Условие задания => Отредактируйте отрывок текста о Харви от слов «Обозленный Харви уволился» до слов «увольнением из ФБР.»: замените «Обозленный» на «Разгневанный» и приведите этот отрывок целиком.

Текст =>
---------------
Между тем министерство юстиции США требовало от Гувера весомых доказательств именно шпионской деятельности Хисса, Уайта и всех тех, кого скомпрометировали Чамберс и Бентли. Гувер, в свою очередь, требовал этих доказательств от Харви. В ФБР пошли слухи, что Трумэн заимел зуб на Гувера, а Гувер – на Харви. Действитеельно, шефу ФБР просто понадобился «козел отпущения». Ведь никаких реальных доказательств «шпионского заговора» не было.
От Харви надо было избавляться, и тут как раз пригодилась супруга последнего – «Либби». 11 июля 1947 года Харви после одной из вечеринок уехал с работы домой, но туда так и не попал. «Либби» позвонила в ФБР и пожаловалась на «папочку». Но вскоре Харви появился на работе и утверждал, что прошлым вечером выпил всего лишь пару бокалов пива. По пути домой якобы что-то случилось с машиной, Харви заехал в какую-то лужу и уснул. Гувер перевел Харви в заштатный Индианополис, якобы из-за того, что тот нарушил предписание всегда быть в пределах досягаемости по известному в ФБР телефону. Такое предписание действительно существовало, но в ФБР его никто толком не соблюдал.
Обозленный Харви уволился из ФБР
[267], и им немедленно заинтересовались давние конкуренты Гувера из ЦРУ. Харви перешел в ЦРУ и возглавил там в ОСО службу контрразведки – «подразделение С». В отличие от светских розгильдяев из ЦРУ, Харви был человеком недоверчивым, привыкшим подозревать всех и каждого. Коммунистов и всех «советских» он по определению считал преступниками – ведь это они вовлекли его в сложный политический переплет, закончившийся увольнением из ФБР.
---------------
Блок данных =>

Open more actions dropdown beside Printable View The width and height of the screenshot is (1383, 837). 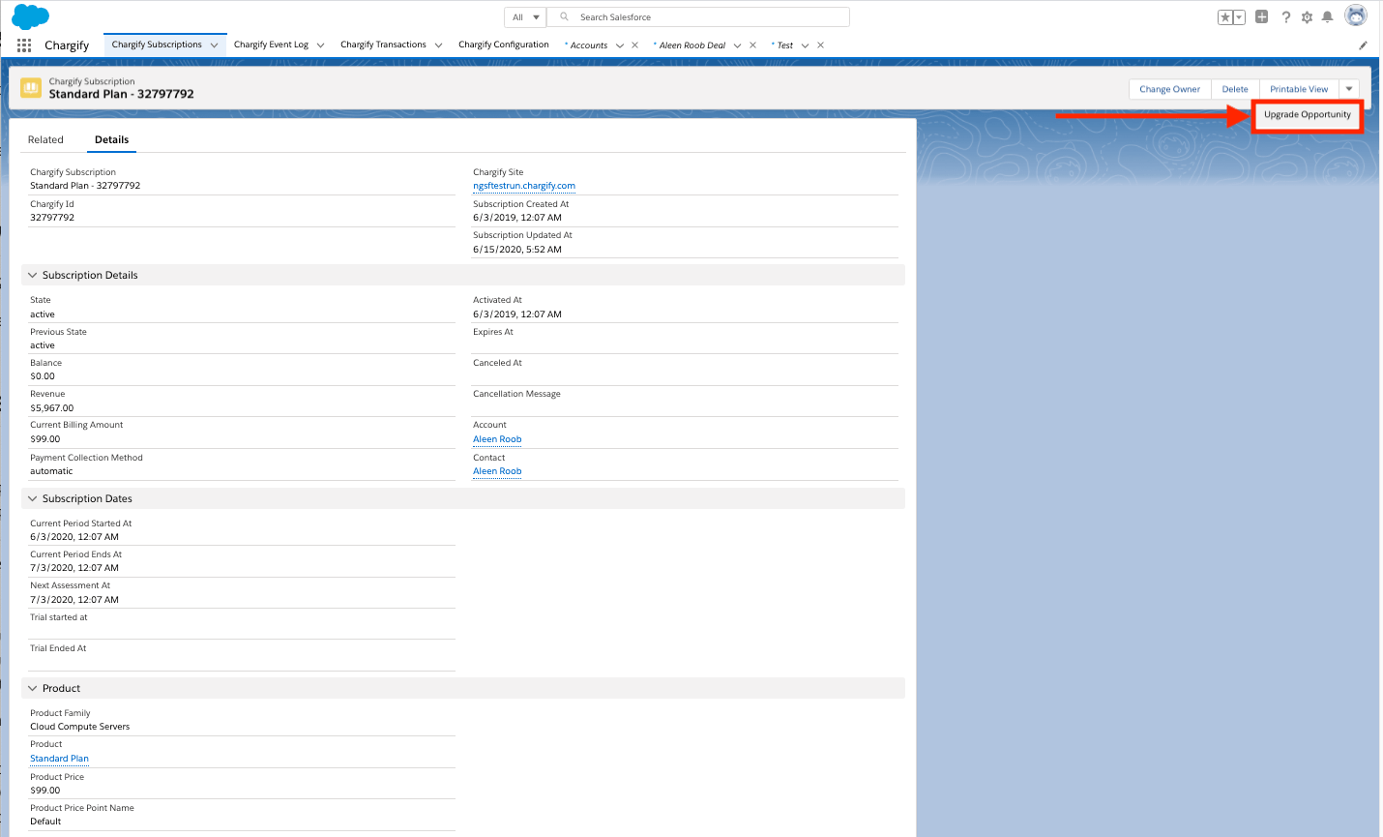tap(1349, 89)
---------------
Результат =>
Разгневанный Харви уволился из ФБР
[267], и им немедленно заинтересовались давние конкуренты Гувера из ЦРУ. Харви перешел в ЦРУ и возглавил там в ОСО службу контрразведки – «подразделение С». В отличие от светских розгильдяев из ЦРУ, Харви был человеком недоверчивым, привыкшим подозревать всех и каждого. Коммунистов и всех «советских» он по определению считал преступниками – ведь это они вовлекли его в сложный политический переплет, закончившийся увольнением из ФБР.